I would like to agree.  There must be some transfer from general to specific.  But I think we've learned the transfer is less than total, and the implication is that if time is limited, the percentage applied to the general skills should be reduced.  Apparently it isn't the same skill in the different applications, or at least it's enough different that you have to practice both.

You can back off another step and become even more general.  Would better core strength built through weightlifting and gymnastics help you play the Goldberg?  Of course.  But only a tiny amount.  Would scales?  Sure.  Probably even a larger amount.  But maybe still tiny.

Jazz pianists seem to use a lot of scalar patterns, not always major diatonic but often various modes.  I would think scale practice would be more useful to them than, say to a church pianist who will always play at least two notes in the right hand and never use scalar fingering.   

Maybe not the best analogy, I'm doubtful that lifting weights and gymnastics would have any impact on piano playing (I know that weightlifting can make the arms stiff and unresponsive for a time).
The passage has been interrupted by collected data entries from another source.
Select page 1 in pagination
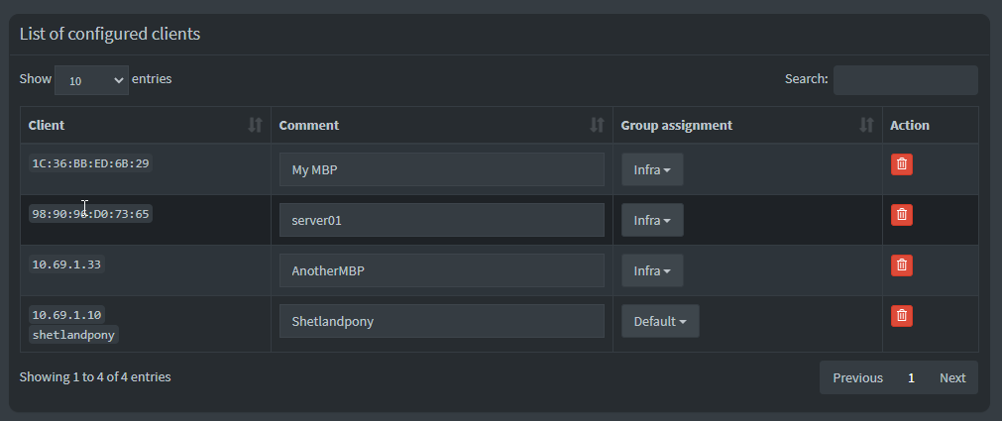1002x421 pixels. (x=911, y=377)
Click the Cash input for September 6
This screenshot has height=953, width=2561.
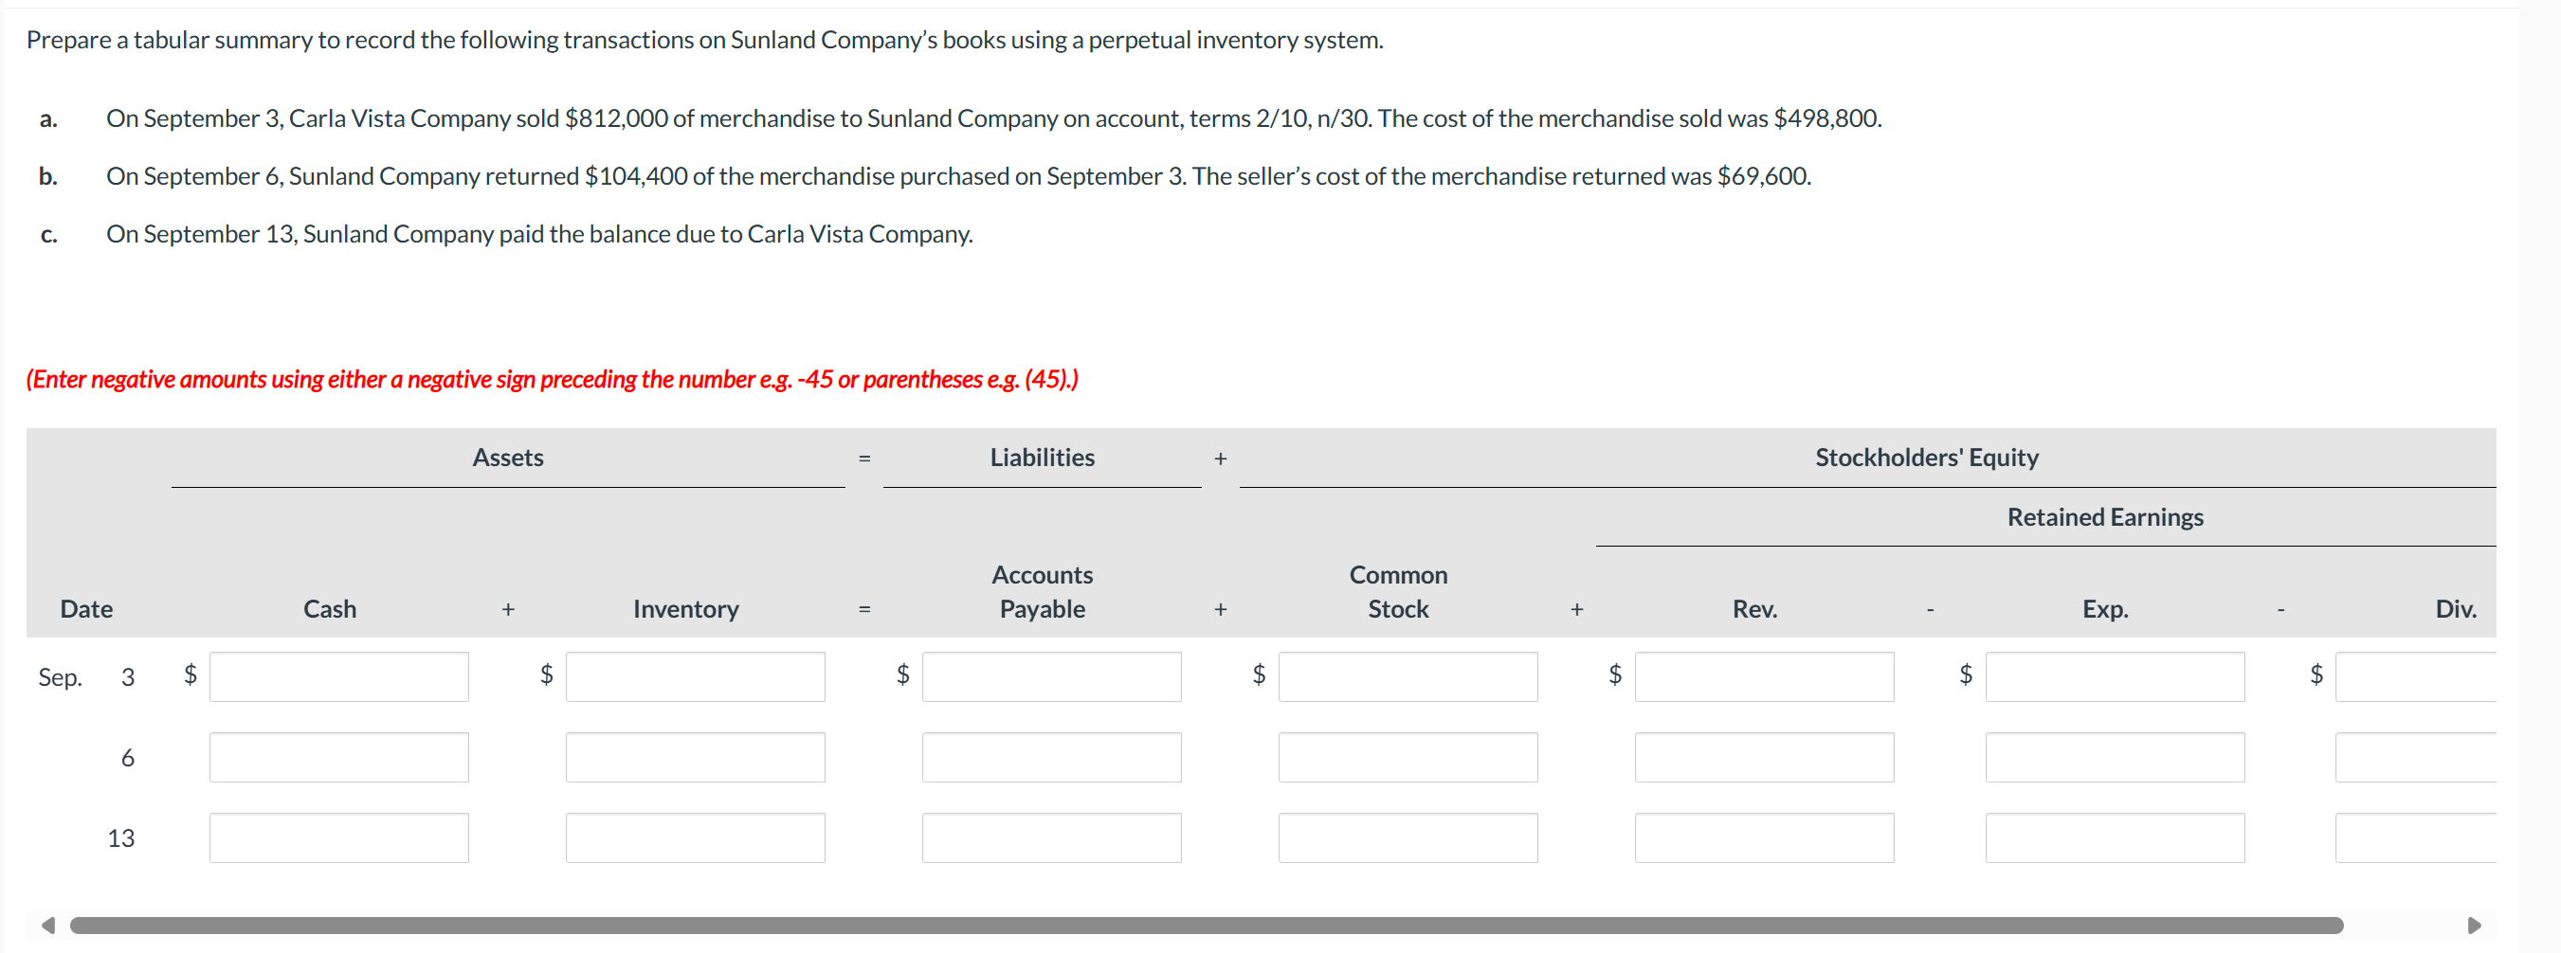[x=338, y=756]

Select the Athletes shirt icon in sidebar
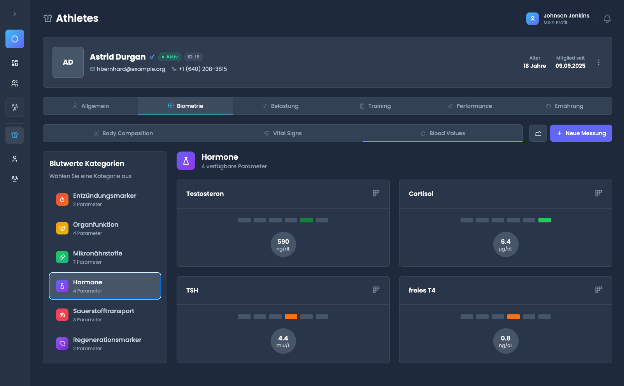click(15, 135)
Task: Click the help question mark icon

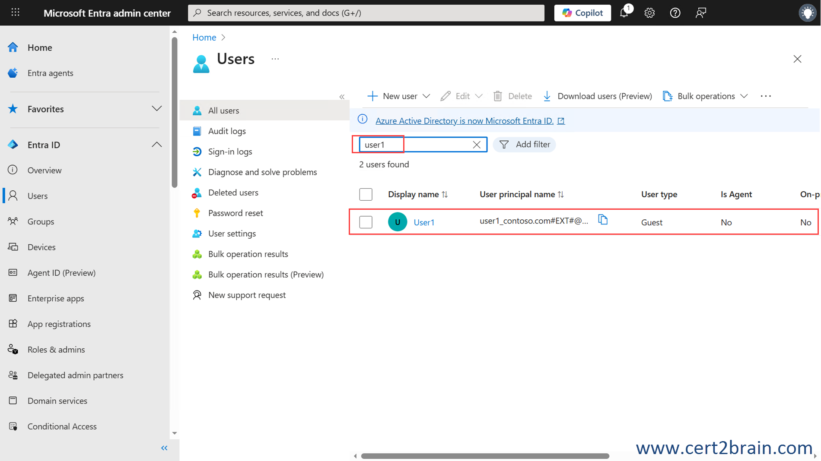Action: (675, 13)
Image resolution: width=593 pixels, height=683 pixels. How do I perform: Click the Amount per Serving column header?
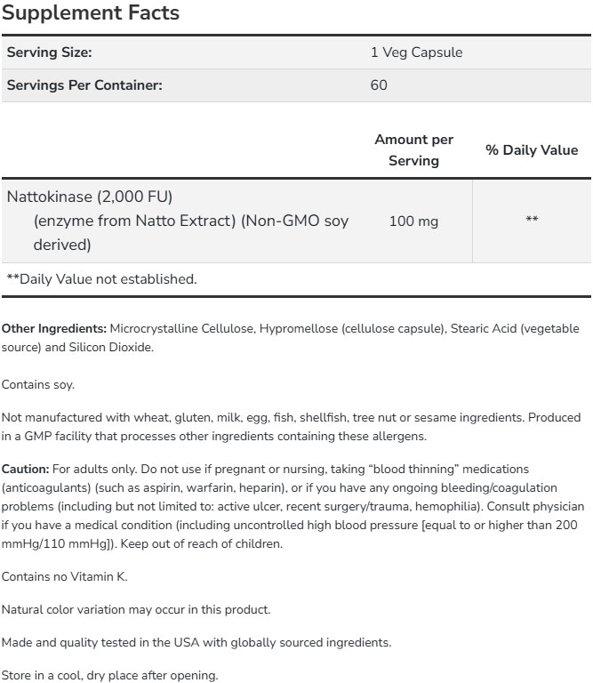click(413, 150)
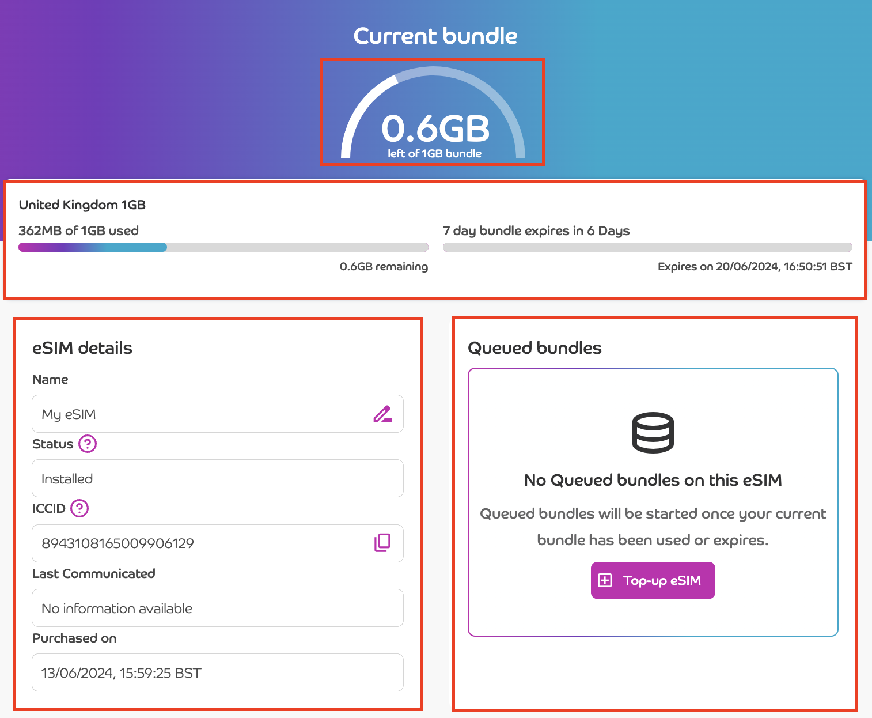Click the edit pencil icon for eSIM name
The image size is (872, 718).
click(382, 414)

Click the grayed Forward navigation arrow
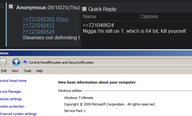tap(3, 62)
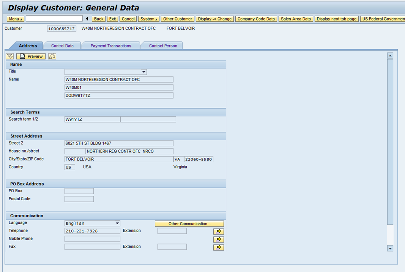Click the scrollbar down arrow
The width and height of the screenshot is (405, 272).
click(391, 248)
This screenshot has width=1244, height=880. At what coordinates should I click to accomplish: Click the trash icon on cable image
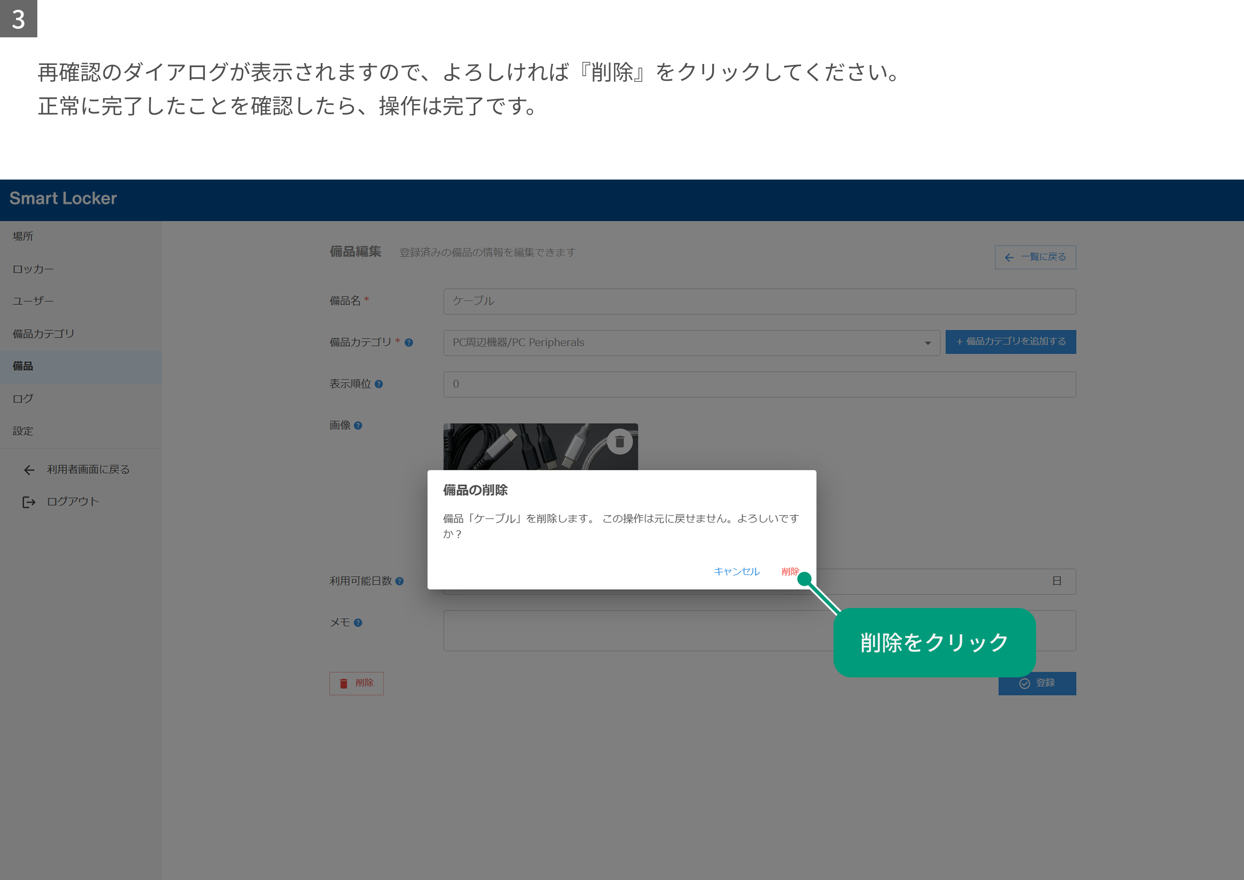click(x=620, y=442)
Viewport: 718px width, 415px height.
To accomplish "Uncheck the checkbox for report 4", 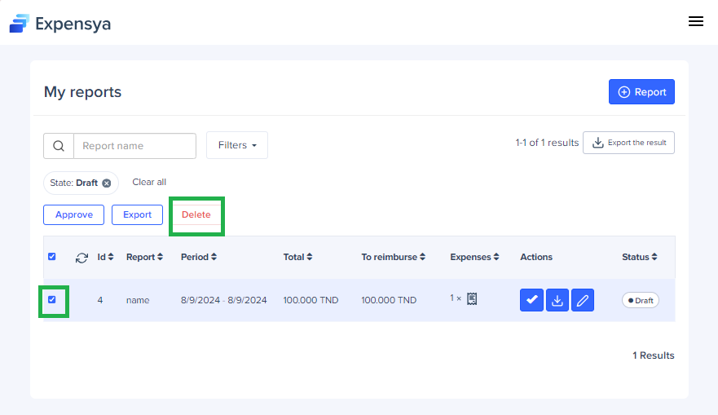I will 52,300.
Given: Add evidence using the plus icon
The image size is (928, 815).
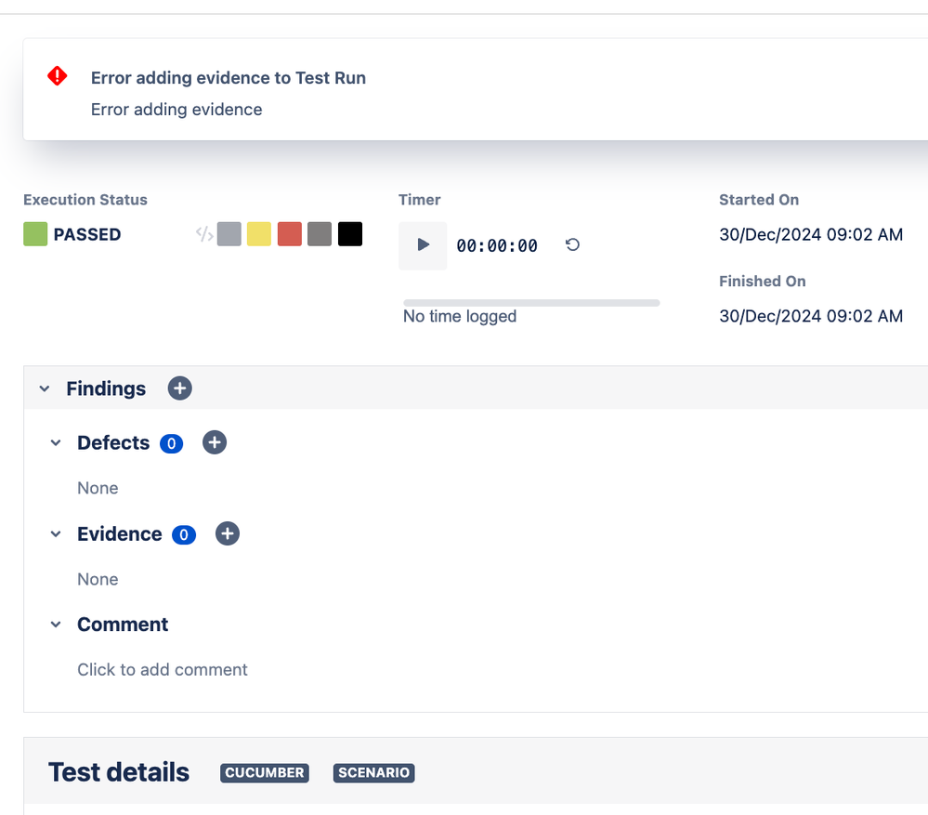Looking at the screenshot, I should pyautogui.click(x=228, y=533).
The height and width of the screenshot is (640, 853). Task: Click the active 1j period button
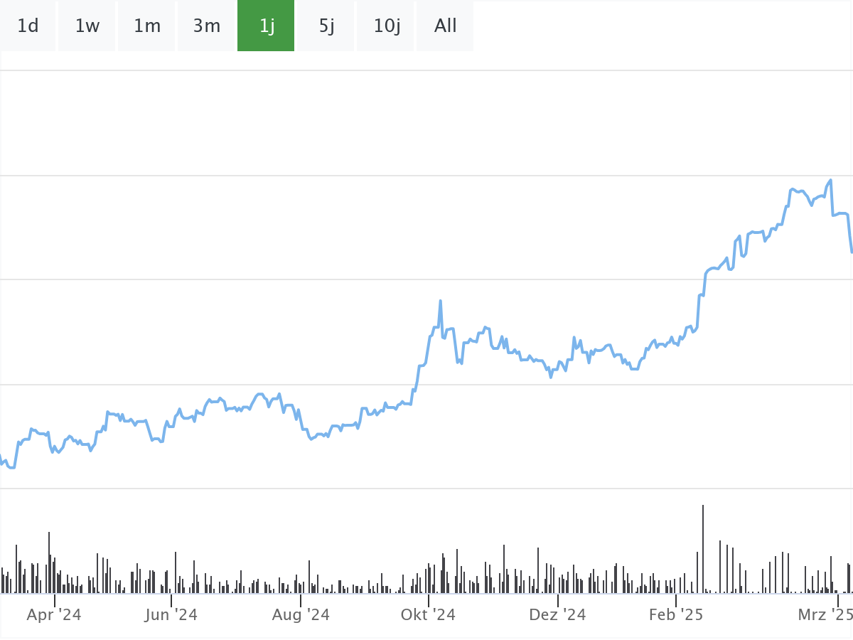(265, 26)
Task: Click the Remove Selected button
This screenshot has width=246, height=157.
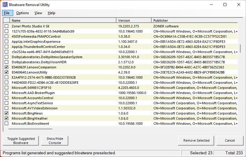Action: coord(196,140)

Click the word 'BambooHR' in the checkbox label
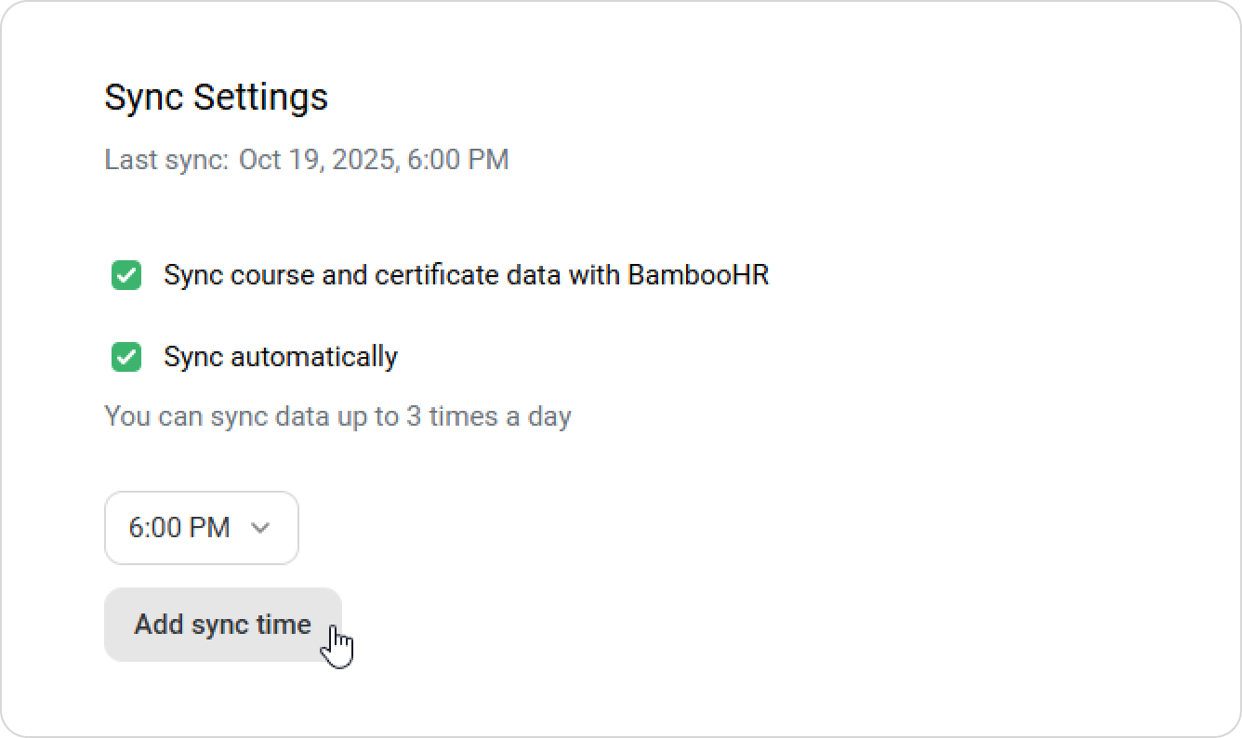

Goldbergs maybe not the best example either, there are a lot of scalar passages there.  Check out the 23rd variation, anyone who's practiced their scales has already done most of the work for that one ;D

Anyways, I can also see how the specific skills can over time become general skills.  That's part of the arguement of practicing only rep, to drill any unfamiliar skill until it's second nature.  In which case, the thorough musician will probably wind up practicing all the same skills whether it's abstracted through repertoire or exercises.

Then it seems to be an issue of a persons goals and position.  For some, time may not be such an issue.  For some, scalar passages will be more or less important.  Though I can't imagine not wanting to be able to play them.  In the end, for my part I've always liked Thalbergmad's arguement.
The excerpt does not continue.